Procuramos a arte da maneira que podemos. Da maneira que nos consideramos aptos. E o encontro é inevitável, pois a arte é inerente ao homem. Pode ser um encontro passivo e silencioso, expresso simplesmente em uma boa leitura, em uma interessante exposição, em uma improvável escultura bem no meio da praça. Algumas pessoas encontram sossego em observar a arte, sem nunca tocá-la.

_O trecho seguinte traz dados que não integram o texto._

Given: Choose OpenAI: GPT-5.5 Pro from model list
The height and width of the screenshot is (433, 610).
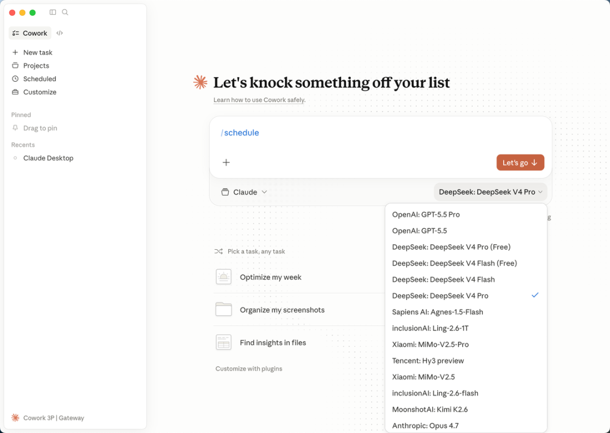Looking at the screenshot, I should tap(426, 214).
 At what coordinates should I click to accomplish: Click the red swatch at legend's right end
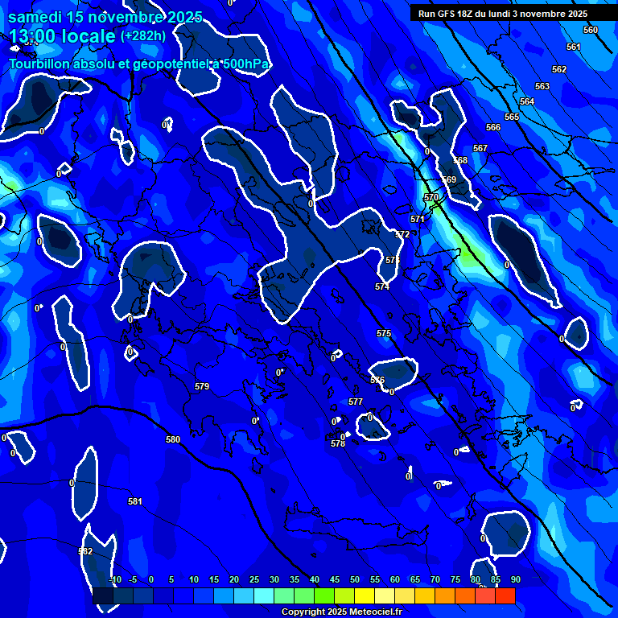[505, 596]
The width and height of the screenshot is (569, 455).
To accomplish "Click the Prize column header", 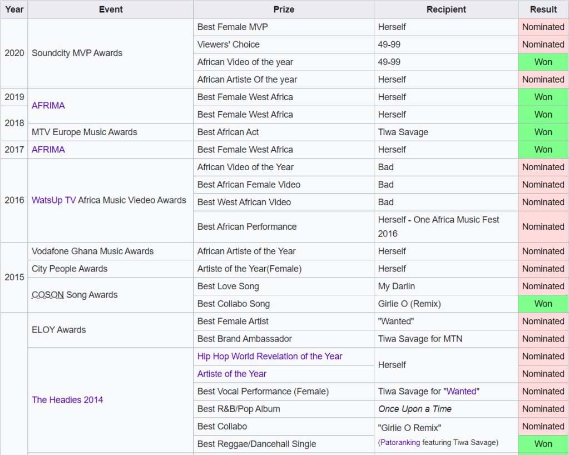I will click(x=284, y=9).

Outros, porém, mais atrevidos, desprovidos de pudor, querem mais do que tocá-la, querem despi-la, sugá-la, explorá-la de qualquer maneira, da maneira que der, com tatos e olfatos, com penas e tintas, com cores e pincéis, ansiando alcançar o desassossego divino dos que pensam, a insana paz dos que criam, o misterioso ingrediente terapêutico e curador disfarçado em um curso de pintura em vidro, em uma aula de tuba, em uma oficina de crônicas.
Participo da oficina de crônicas do Walter Galvani para curar alguma coisa aqui dentro que pinica, coça, arde e que até dói, mas que médico nenhum diagnostica ou trata, pois só algumas gotinhas de essência de asa de gaivota, toda quarta-feira, podem curar.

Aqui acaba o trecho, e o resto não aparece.